O valor relativo à amortização do capital de exploração não devolvido, que é inferior ao constante da proposta de Março de 1 996 (conclusão 5.ª), resulta da exclusão de alguns bem que constavam da proposta de Março de 1 996, estando explicadas na informação n.º 65/2000/ID/AC, da qual se apropriou a informação n.º 1033/2000/IG/GJ, sobre a qual foi praticado o acto recorrido e da qual também se apropriou, na qual se refere expressamente:" 1-a) No que respeita a 10 414 Kgs de aveia, 7.750 Kgs de trigo e 47.100 Kgs de adubo (...), registados nas fichas de inventário, a fls 26 e 27, para efeitos de indemnização, por não devolvidos, e que vieram a ser quantificados, para aquele efeito, em vários relatórios informáticos, designadamente no último, a fls 659 e 660, entrando, assim, no cômputo global indemnizatório a propor, deverão tais bens ser expurgados das mencionadas fichas, uma vez que os mesmos não constam arrolados no inventário existente e inserto no vertente processo, de fls 219 a 230 e de fls 239 a 251.".
Relativamente à diferença do valor da indemnização respeitante ao património fundiário devolvido entre a proposta de Março de 1 996 (27 142 186$00) e a fixada no acto impugnado (20 870 613$00) - conclusões 7.ª e 8.ª -, resulta ela da desinflacção do valor alcançado, reportado à data da ocupação, nos moldes referenciados em 2.2.6., o que leva, tendo em conta, nomeadamente o constante do seu penúltimo parágrafo à improcedência desse vício.
O mesmo se verifica no que respeita à actualização posta em causa na conclusão 11.ª.
No que respeita à não consideração da área de regadio (conclusão 13.ª), o acto recorrido deu uma explicação para o efeito. Foi ela o facto dos recorrentes questionarem a nacionalização, que tinha sido feita com base na herdade estar inserida na área de investimentos públicos de rega do Vale do Sado (Decreto-Lei n.º 407-A/75), quando defendiam que possuíam sistemas de regras próprios, por um lado, e, por outro, apresentarem uma declaração da Associação de Regantes Beneficiários do Vale do Sado, segundo a qual beneficiou, em 1975, do sistema de rega daquela Associação em vários hectares de terreno, o que foi considerado paradoxal e levou - bem ou mal, mas de forma entendível - a considerar toda a área como de sequeiro.
No que respeita à cortiça de 1 977, o documento de fls 303-305 dos autos explica a redução operada na verba (de 1 900 500$00), devendo-se a redução das verbas constantes do documento n.º 51 (conclusão 19.ª) à dedução de 35% para encargos de extracção, conforme informação de fls 303-305 dos autos (vd 2.2.12.).

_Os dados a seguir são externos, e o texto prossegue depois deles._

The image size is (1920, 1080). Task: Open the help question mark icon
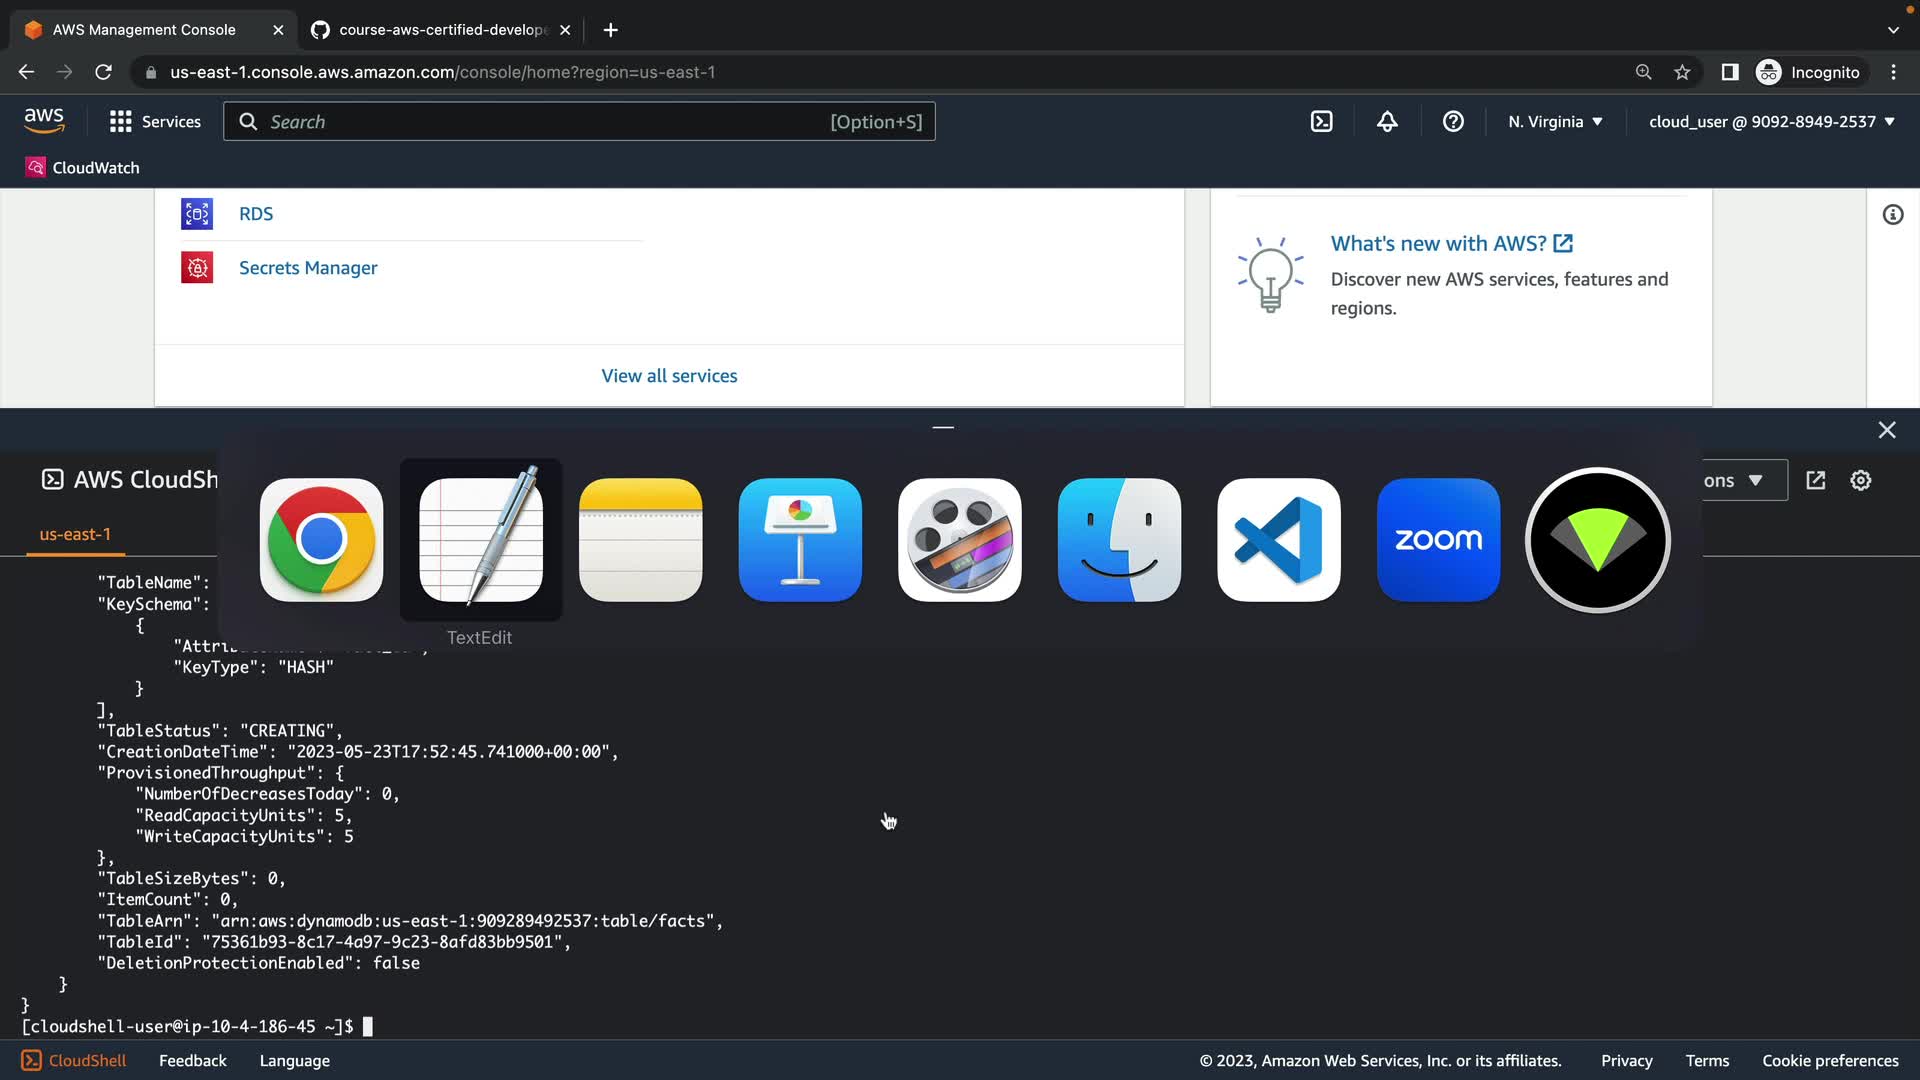pos(1453,122)
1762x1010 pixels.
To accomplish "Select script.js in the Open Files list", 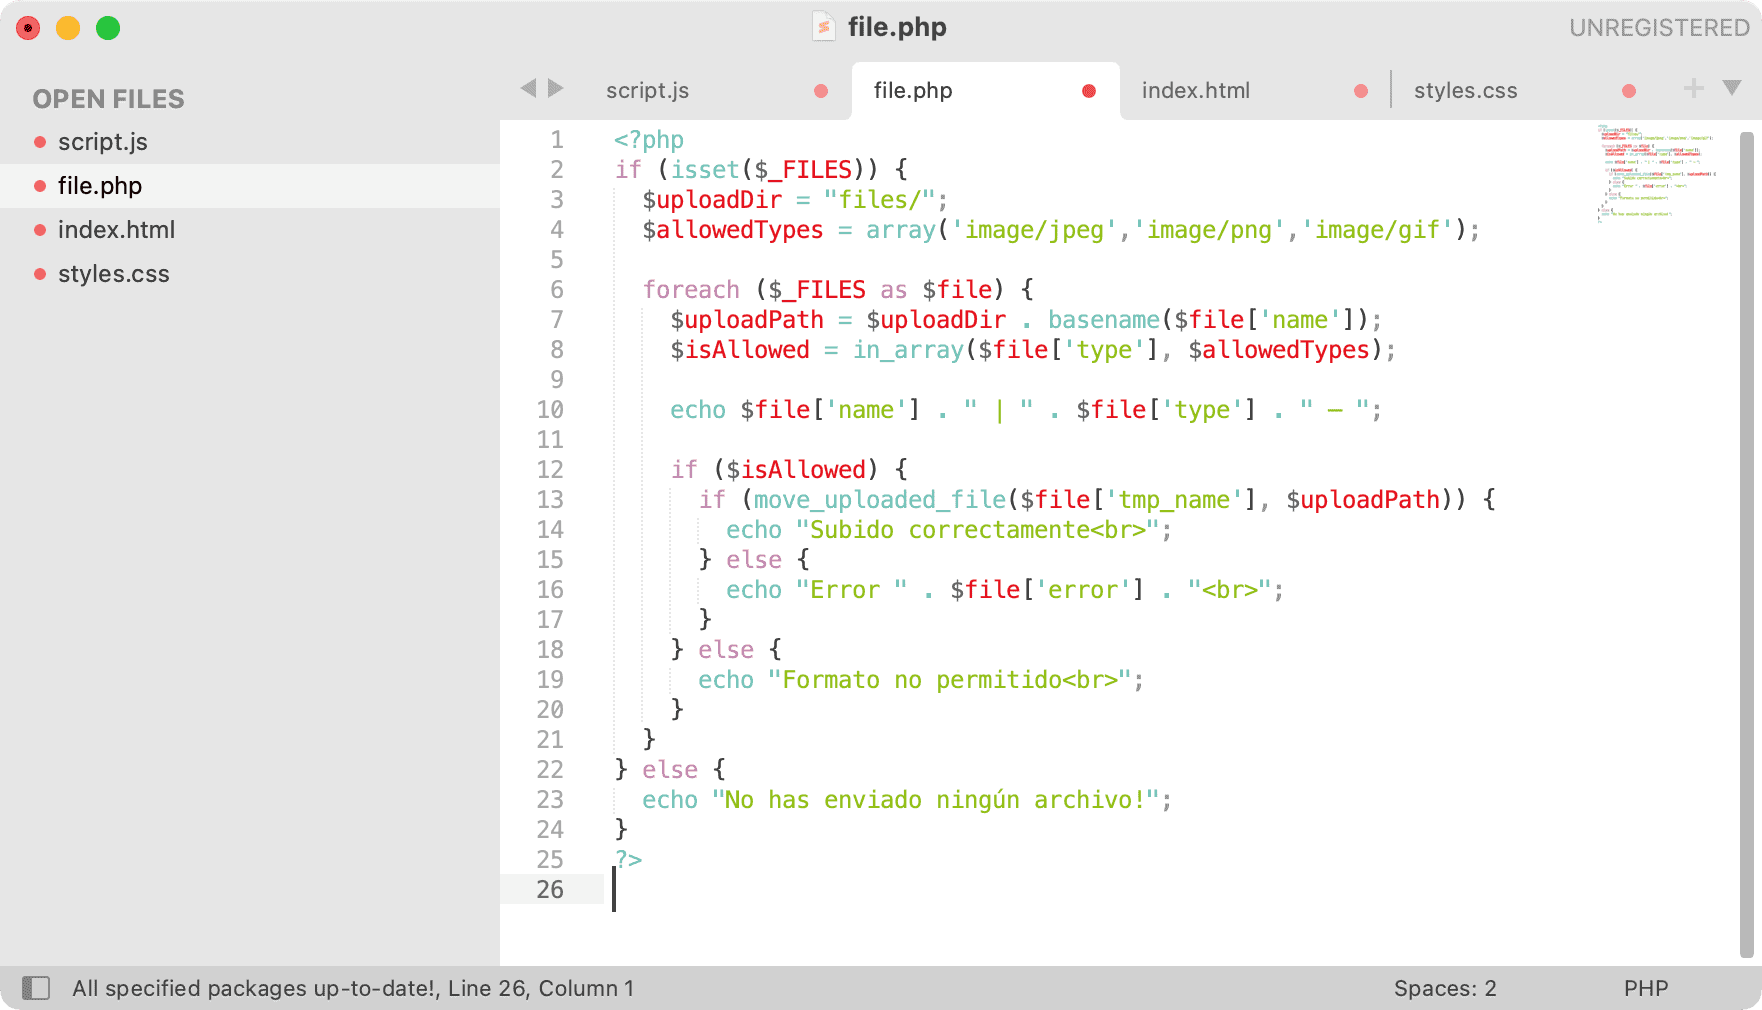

Finalmente, no que respeita à remição para os juros estabelecidos no Decreto-Lei n.º 213/79, de 14/7 (conclusão 23.ª), não se pode deixar de considerar que se sabe como se irá processar o pagamento dos juros, que os recorrentes, aliás, põem em causa, pelo que também falece a falta de fundamentação, sendo certo que sempre teria de improceder tal vício, de acordo com o expendido em 2.2.13
Improcedem, assim, todas as referenciadas conclusões das alegações de recurso (2.ª, 3.ª, 5.ª, 7.ª, 8.ª, 11.ª, 13.ª, 19.ª e 24.ª).
3. DECISÃO
Nesta conformidade, acorda-se em conceder provimento ao recurso e, por procedência dos vícios apreciados em 2.2.1., 2.2.6., 2.2.7., 2.2.10. e 2.2.12., nos termos neles expendidos, anular o acto impugnado.
Sem custas.
Lisboa, 12 de Julho de 2005. – António Madureira (relator) – João Belchior – Fernanda Xavier.